> _GOAL OF THE EXERCISE_: Quote each of the records below word for word, leaving out the pictures.

begin RECORDS FOR PROCESSING

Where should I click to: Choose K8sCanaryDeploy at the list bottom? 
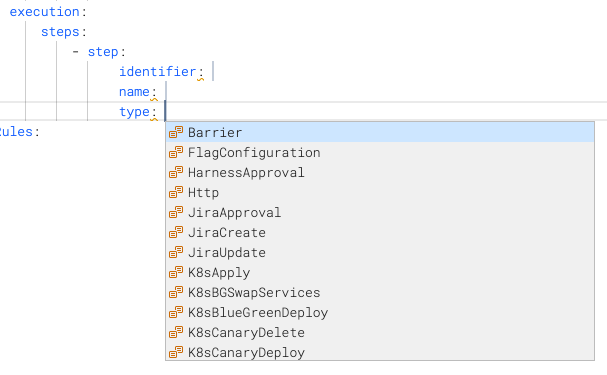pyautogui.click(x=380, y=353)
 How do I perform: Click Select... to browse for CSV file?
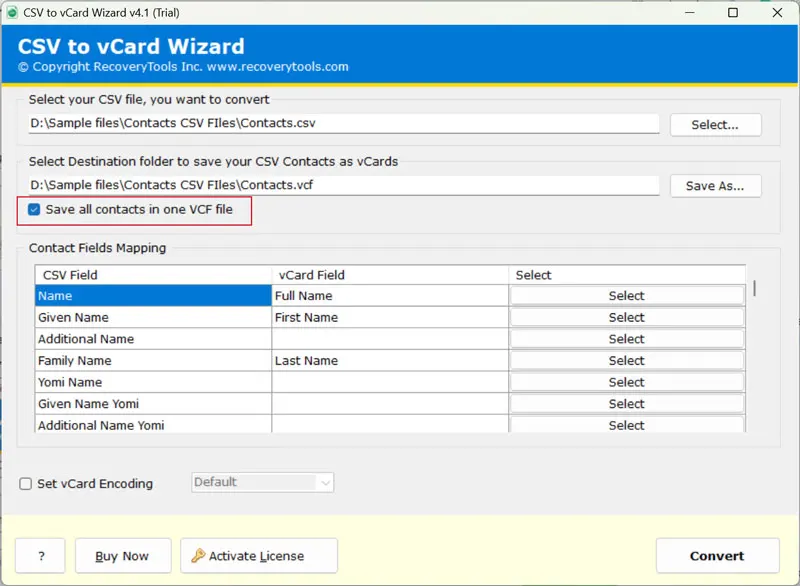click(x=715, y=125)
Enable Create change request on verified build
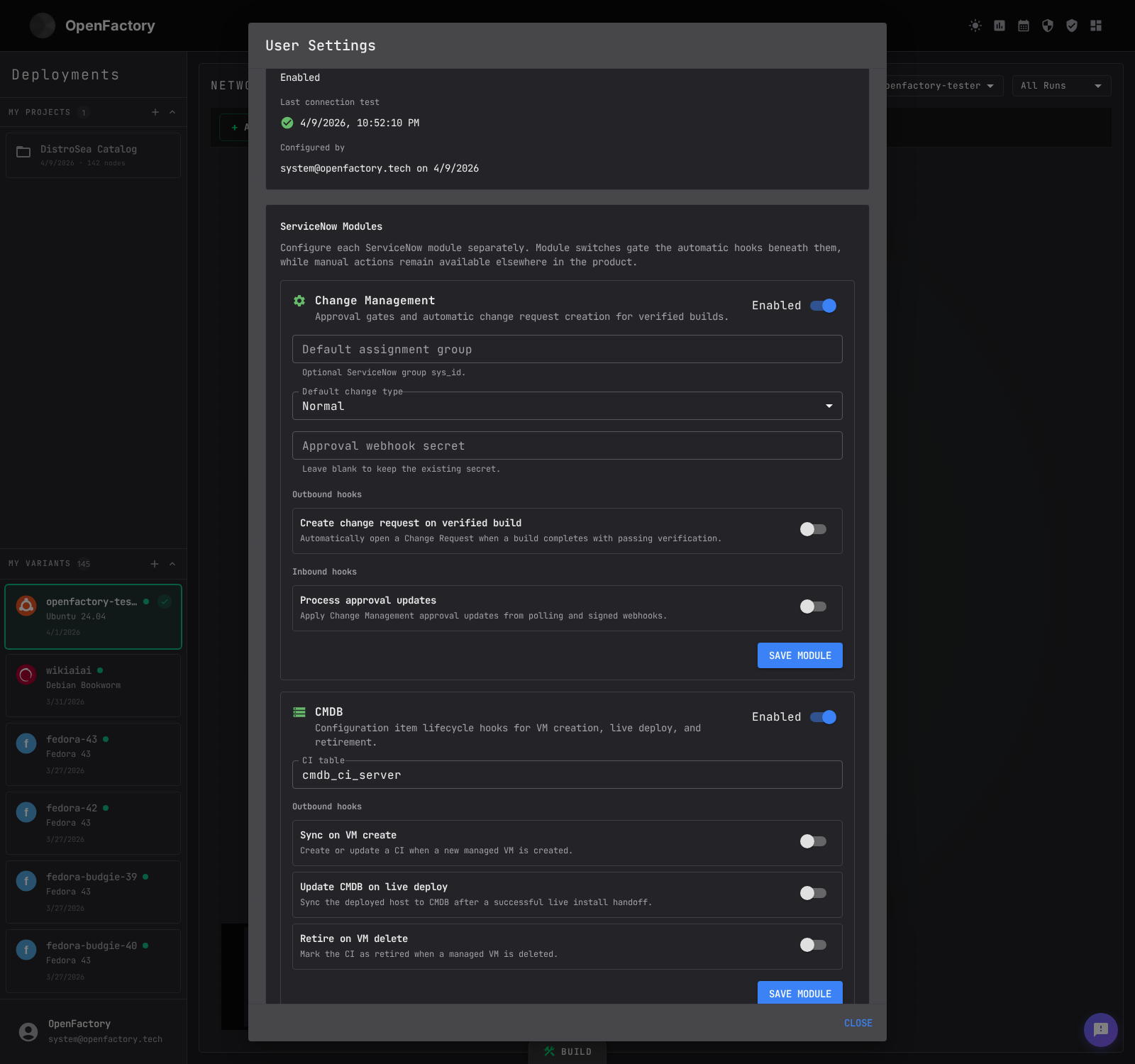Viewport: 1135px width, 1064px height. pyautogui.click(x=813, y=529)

end RECORDS FOR PROCESSING

> _RESULT FOR THIS EXERCISE_:
Where should I click to: Choose K8sCanaryDeploy at the list bottom? 
pyautogui.click(x=380, y=353)
 How do I perform: Click Select... to browse for CSV file?
click(x=715, y=125)
Enable Create change request on verified build
Viewport: 1135px width, 1064px height. pyautogui.click(x=813, y=529)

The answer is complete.